Although they were not end points, overall procedural and fluoroscopy times, as well as the amount of contrast medium and the number of angioplasty catheters used, were significantly reduced in the direct stenting group, helping to reduce the costs of this procedure.
(Sub)acute vessel occlusion complicating coronary intervention occurred more often in the conventional angioplasty group (3 v 0 in the direct stenting group, p = 0.13) and did not differ from previous published data.22 The incidence of postprocedural and overall myocardial infarction also differed between the groups but these differences were not significant (table 3). No patient underwent acute coronary bypass surgery. One patient in the optimal angioplasty group underwent elective bypass surgery for failed angioplasty. No patient died during follow up. Five patients in the direct stenting group were reallocated to the conventional angioplasty group because the crossing of the target lesion with the stent/balloon device did not succeed, making predilatation with a balloon catheter necessary.
The lower incidence of clinical events in the direct stent group was caused by the routine use of coronary stents and in our opinion by the reduction of vessel wall injury.
Limitation of the study
The present trial was a single centre study representing the experience of only one hospital. Therefore, a bias cannot be excluded as to which patients seemed suitable for direct stent implantation. Patients with acute coronary syndrome and totally occluded vessels were excluded from this trial. The positive effects of direct stent implantation without predilatation could therefore be confirmed only in vessels suitable for direct stenting: fairly short, de novo lesions in vessels with a diameter > 2.75 mm.

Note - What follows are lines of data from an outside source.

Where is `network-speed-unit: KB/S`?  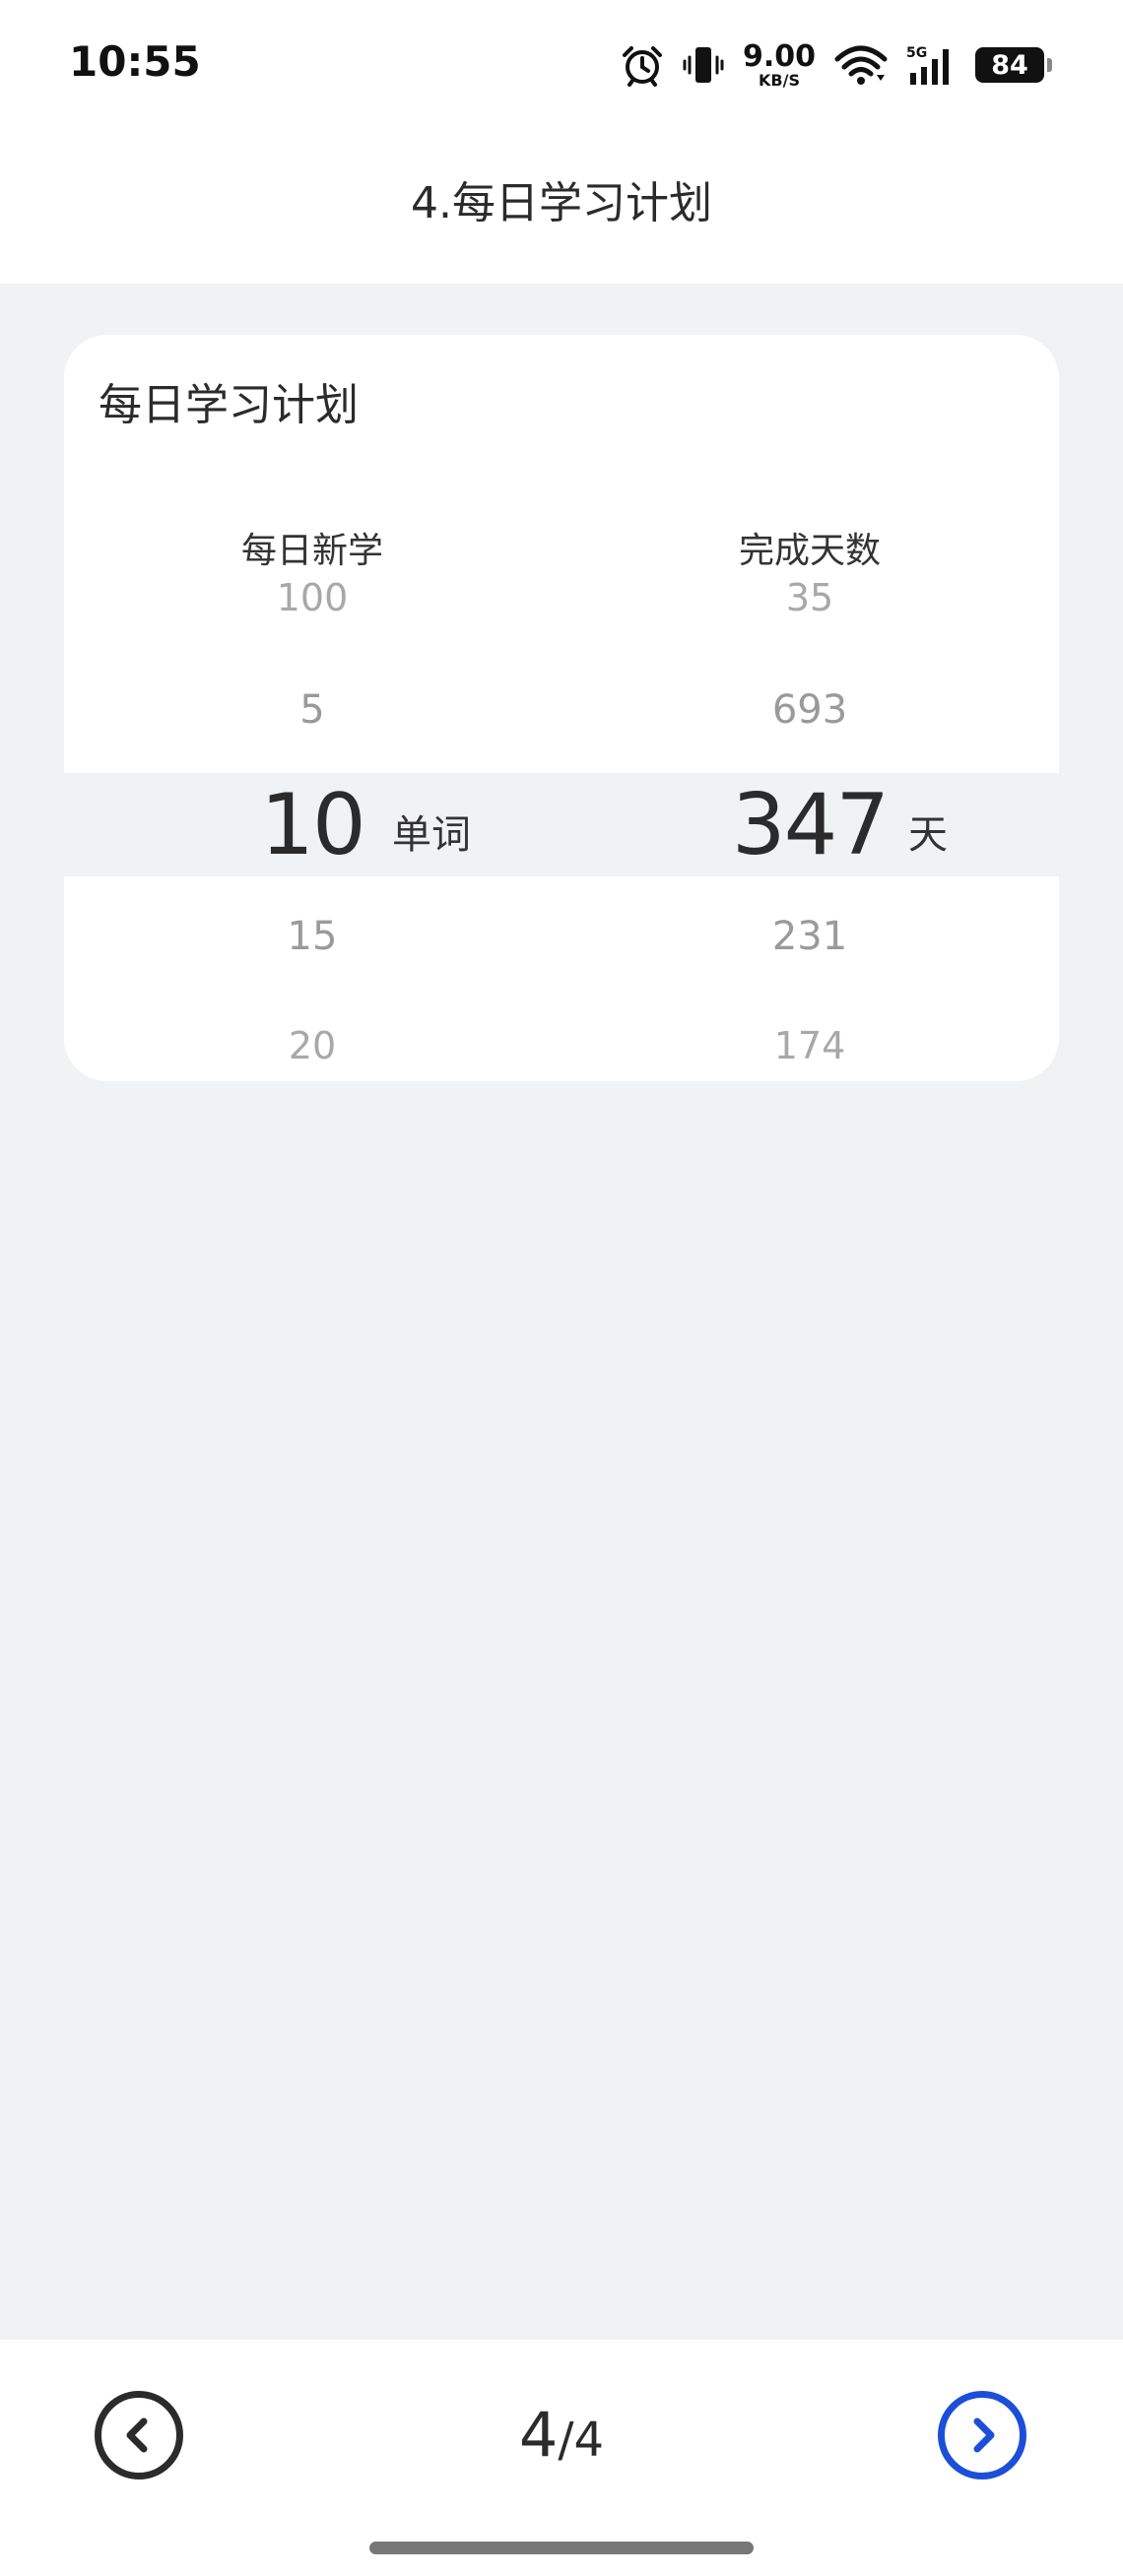 network-speed-unit: KB/S is located at coordinates (780, 80). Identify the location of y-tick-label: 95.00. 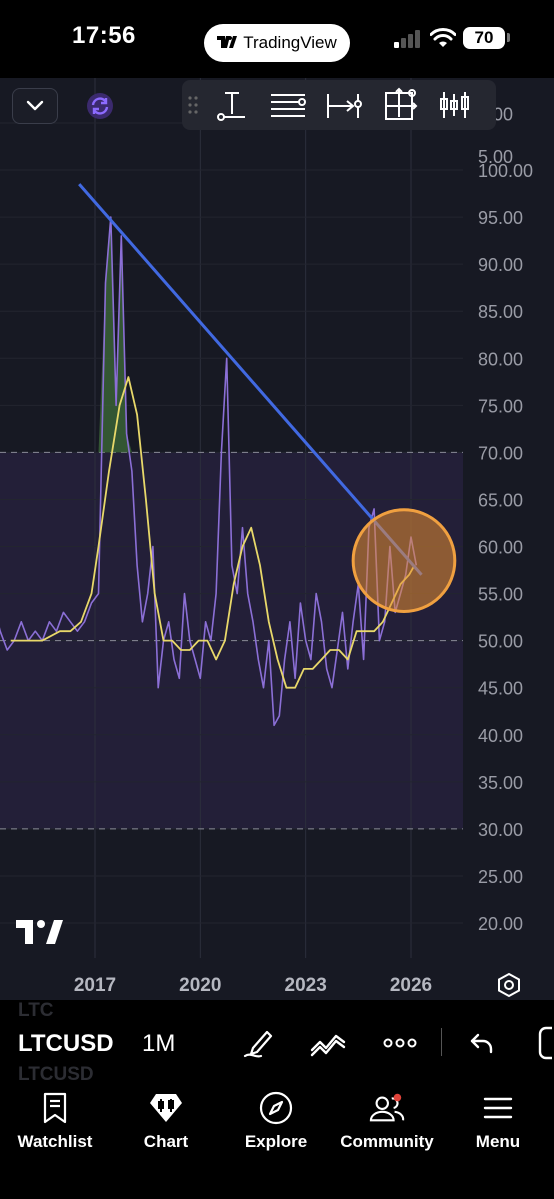
(500, 218).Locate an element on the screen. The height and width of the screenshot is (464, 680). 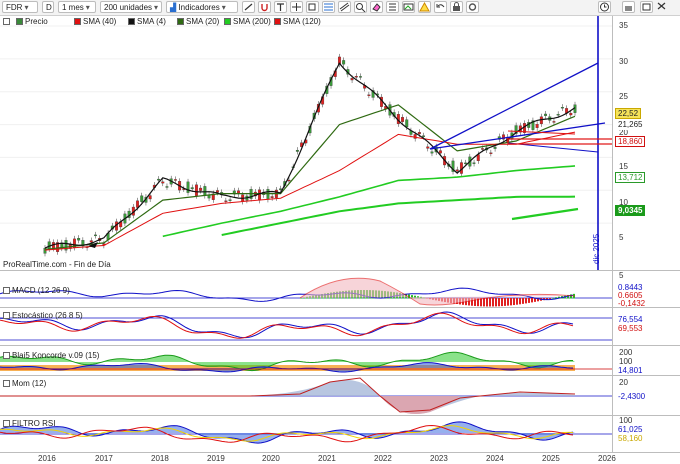
sma200-tag: 9,0345 is located at coordinates (630, 210). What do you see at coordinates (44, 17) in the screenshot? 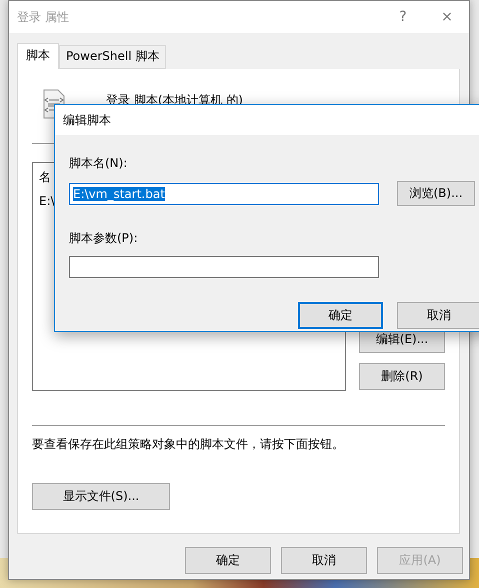
I see `window-title: 登录 属性` at bounding box center [44, 17].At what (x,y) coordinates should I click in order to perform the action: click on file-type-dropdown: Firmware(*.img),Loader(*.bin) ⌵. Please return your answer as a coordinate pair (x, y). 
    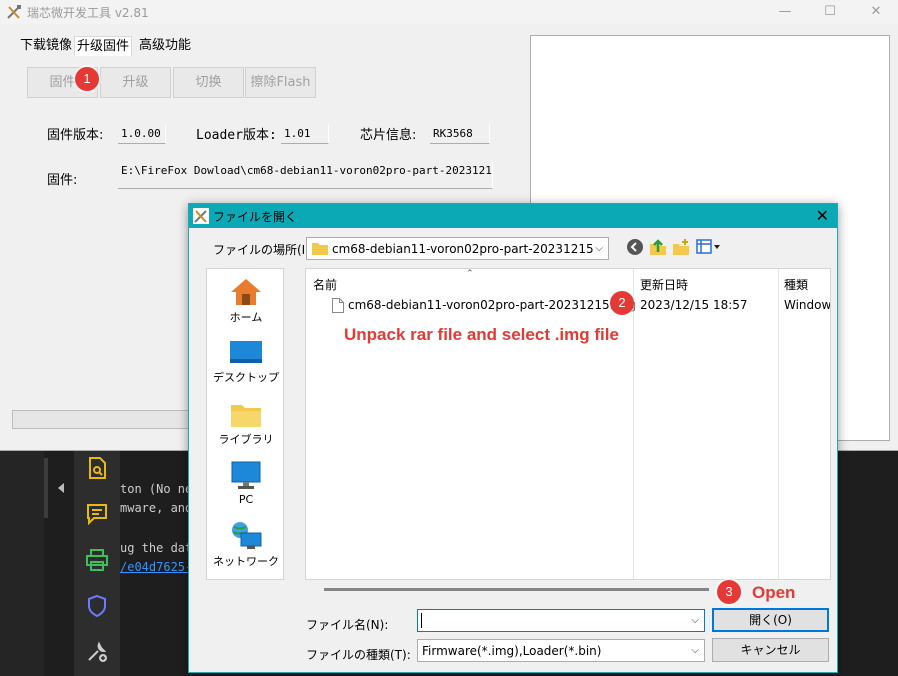
    Looking at the image, I should click on (561, 650).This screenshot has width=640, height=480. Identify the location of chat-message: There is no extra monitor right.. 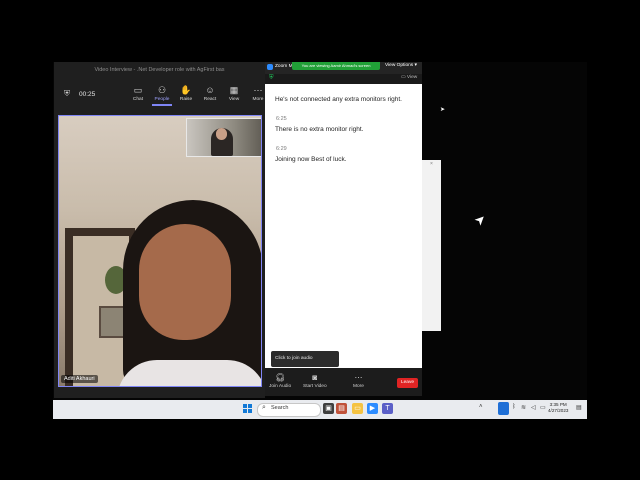
(320, 130).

The sample size was too small and not calculated to allow subgroup analysis; therefore, the differences between subgroups were not significant and indicate only an angiographic, not a clinical, benefit. This was biased by lesion selection because in the conventional angioplasty group only patients with unfavourable lesion morphology underwent stent implantation.
Direct stent implantation without predilatation significantly improves minimal luminal diameter and reduces late luminal loss and restenosis rate at follow up after coronary intervention in de novo lesions in arteries > 2.75 mm, as compared with conventional angioplasty with optional stent implantation. The incidence of complications was similar in both groups except for the incidence of crossover from the direct stenting group to the conventional angioplasty group because of failure in crossing the target lesion with the stent delivery device.
The procedure may help to reduce the cost of coronary interventions by reducing overall procedure and fluoroscopy times, the amount of contrast medium used, and the number of angiography cathethers required.